-- Task objective --
Every record should be restated exactly, with no images included.

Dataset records
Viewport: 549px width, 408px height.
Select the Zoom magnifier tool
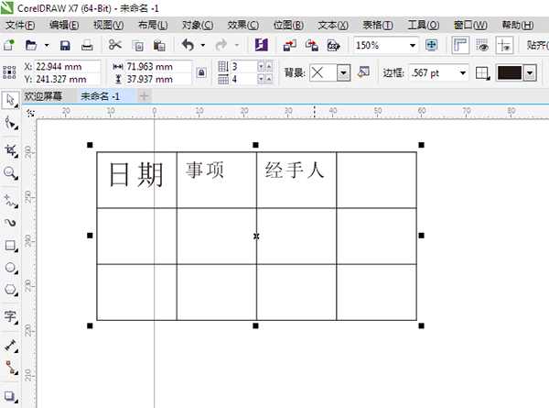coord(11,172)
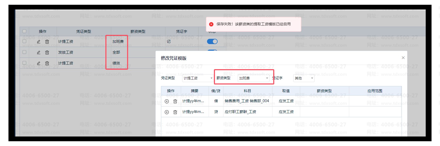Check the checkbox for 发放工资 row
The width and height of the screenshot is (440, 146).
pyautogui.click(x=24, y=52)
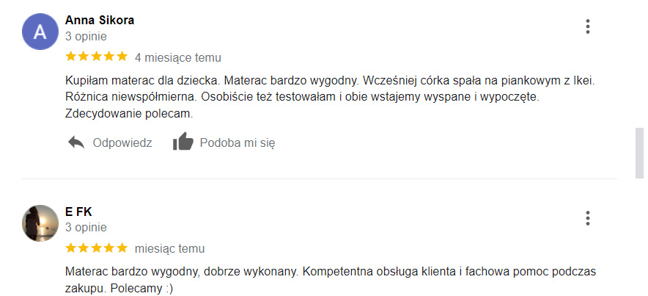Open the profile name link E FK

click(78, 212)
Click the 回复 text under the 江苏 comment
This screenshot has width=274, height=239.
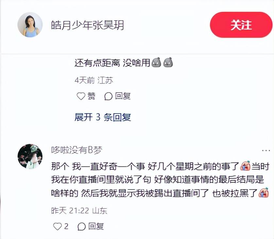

-- Answer section --
Viewport: 549px width, 408px height.
Select the Zoom magnifier tool
coord(11,172)
Check the checkbox for 发放工资 row
The width and height of the screenshot is (440, 146).
pyautogui.click(x=24, y=52)
Open the profile name link E FK

click(78, 212)
Click the 回复 text under the 江苏 comment
This screenshot has width=274, height=239.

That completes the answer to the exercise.